Del resto qualcuno scrisse “What’s in a name? That which we call a rose, By any other name would smell as sweet”.
In questi 365 giorni di servizio Amy impara a leggere tra le righe delle vite altrui mettendo in discussione la sua, fino a creare un rapporto onesto con Alì, l’unica relazione di “amicizia” che risulta essere solida di questo percorso.

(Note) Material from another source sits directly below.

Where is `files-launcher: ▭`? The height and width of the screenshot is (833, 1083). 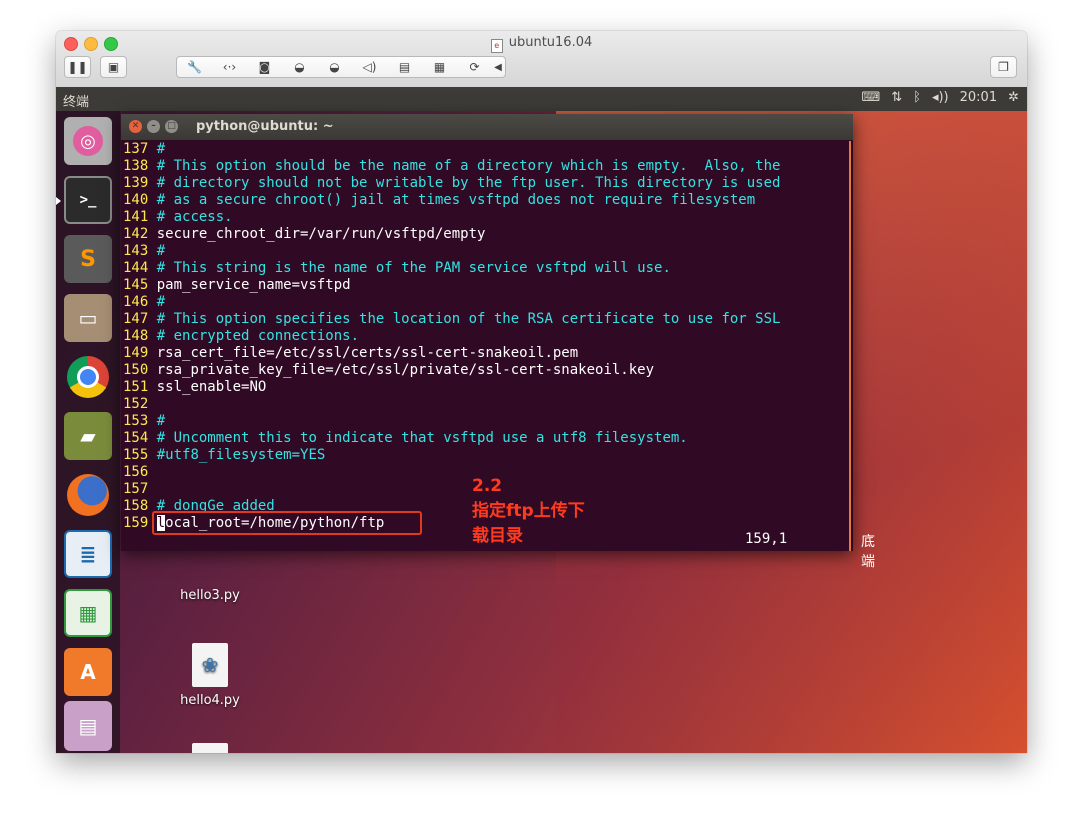
files-launcher: ▭ is located at coordinates (88, 318).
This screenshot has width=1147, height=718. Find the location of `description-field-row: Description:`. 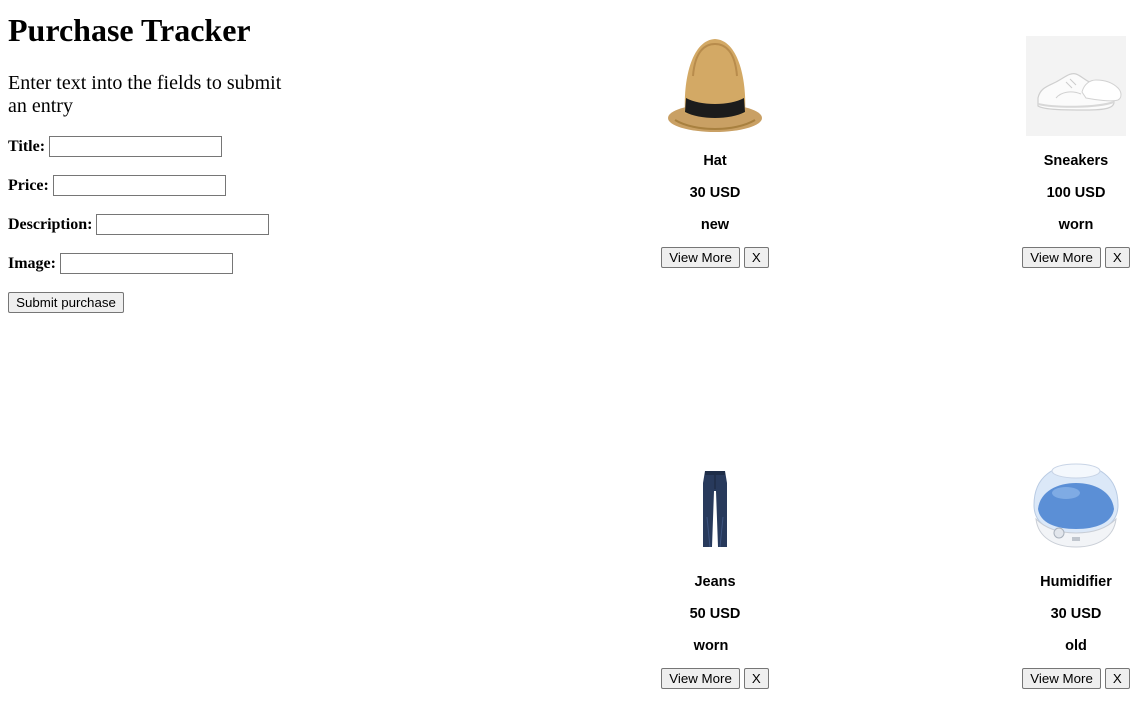

description-field-row: Description: is located at coordinates (139, 224).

Il film appare come una scacchiera dove i protagonisti sono pedine mosse abilmente da Sattler lungo i corridoi di Guantánamo e le loro porte color mattone. Ogni volta che una pedina guadagna terreno, un’altra viene mangiata dal sistema di spersonalizzazione che vige nel carcere. Non importa che sia un detenuto o un soldato, il terrorismo, principe della privazione dell’identità, si punisce nella stessa maniera, senza distinzioni di obiettivo. Spingere le pedine al bordo della scacchiera e salvarle, apparentemente, all’ultimo. Amy comprende ben presto che il lavoro consiste non tanto nell’impedire ai prigionieri di scappare, quanto nello scongiurare i tentativi di suicidio.
E così noi, attraverso gli occhi della ragazza, scopriamo gradualmente la rabbia e le esplosioni di violenza di alcuni prigionieri, la solitudine e gli istinti repressi dei soldati, le contraddizioni del protocollo e di chi ha il compito di farlo rispettare, le certezze di alcuni militari e i dubbi di altri celati sotto la rigidità delle uniformi.
Con una scena finale inoppugnabile, Camp X-Ray è la sincera, asettica bilanciata ed equidistante analisi del dopo Iraq.